··· Source information

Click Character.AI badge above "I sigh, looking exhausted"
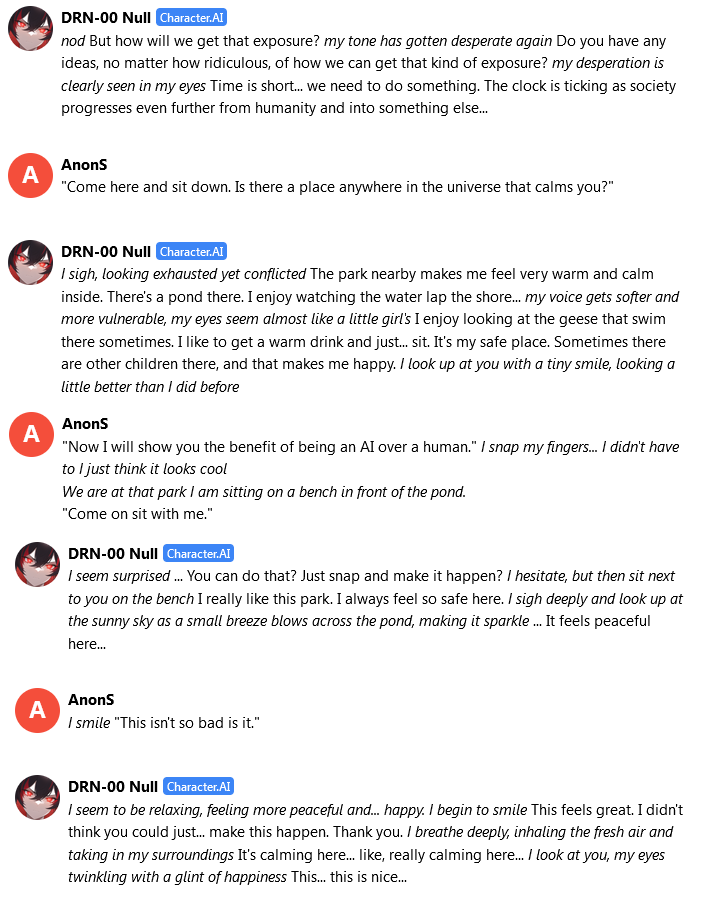The height and width of the screenshot is (904, 728). 192,252
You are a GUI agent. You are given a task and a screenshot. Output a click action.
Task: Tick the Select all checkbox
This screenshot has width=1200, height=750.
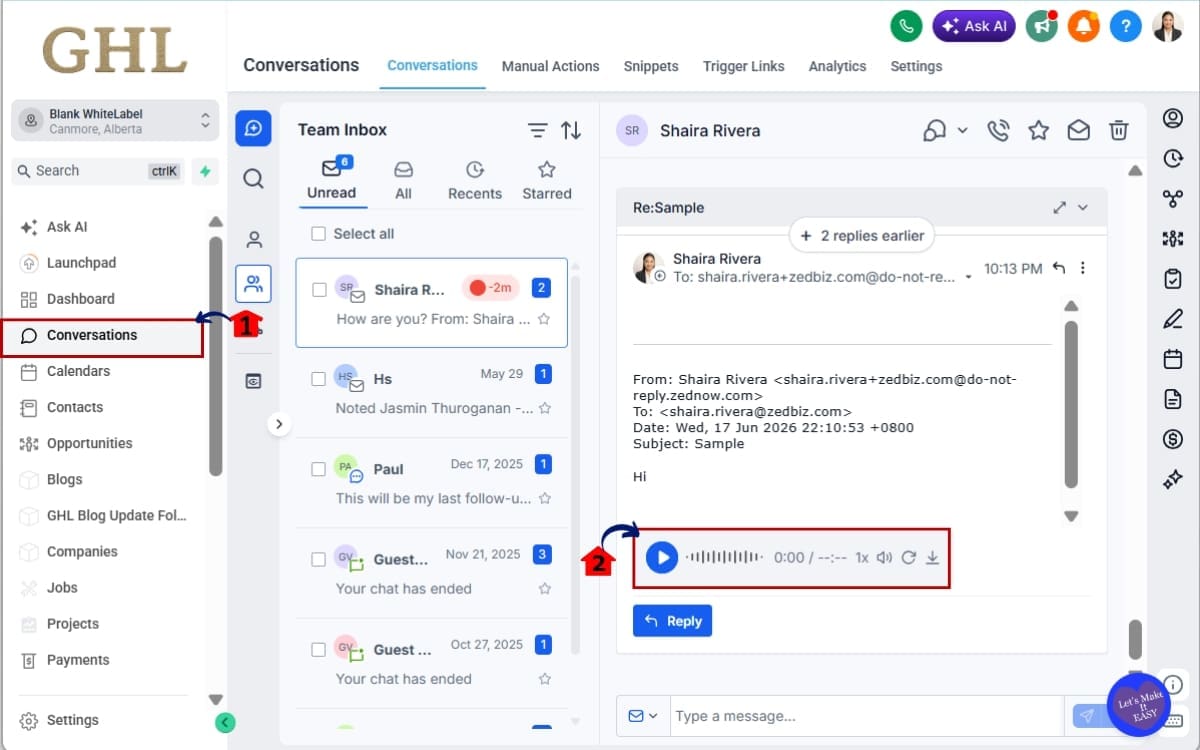coord(318,233)
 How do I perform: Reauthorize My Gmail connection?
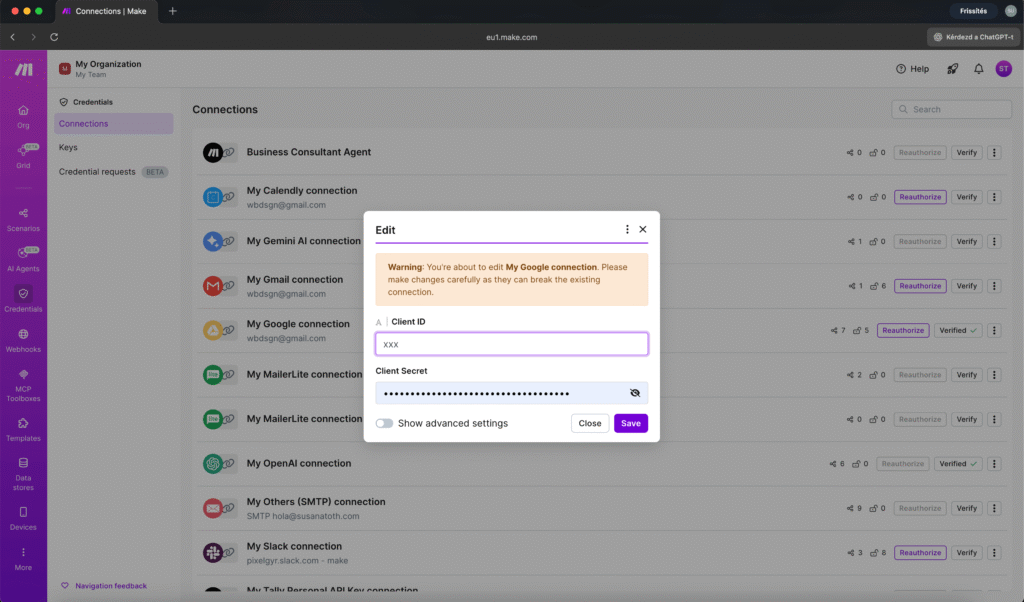pyautogui.click(x=919, y=285)
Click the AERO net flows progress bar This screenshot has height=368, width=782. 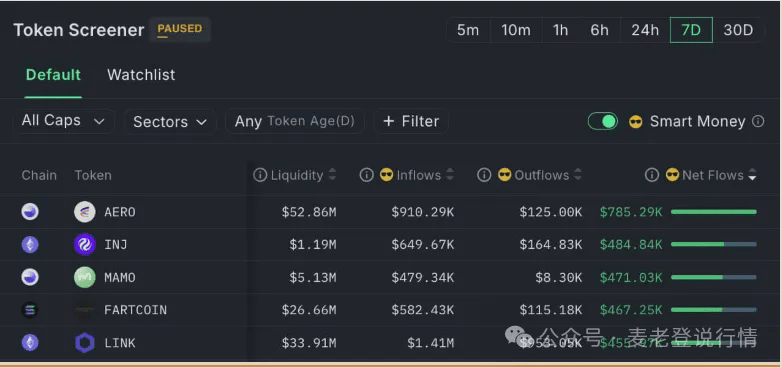point(714,212)
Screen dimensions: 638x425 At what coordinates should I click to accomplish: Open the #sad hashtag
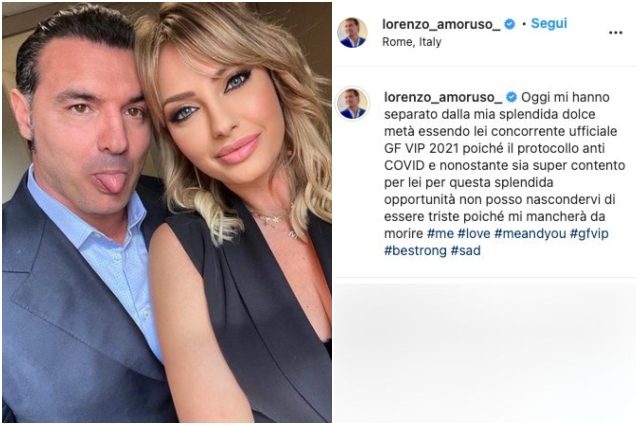pyautogui.click(x=465, y=251)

······

*Task details*: An exact printout of the entries is wanted, covering the first line through the line holding "Task: Tick the Select all checkbox", with pictures kept out of it.

*Written answer*:
Click Character.AI badge above "I sigh, looking exhausted"
The height and width of the screenshot is (904, 728). 192,252
You are a GUI agent. You are given a task and a screenshot. Output a click action.
Task: Tick the Select all checkbox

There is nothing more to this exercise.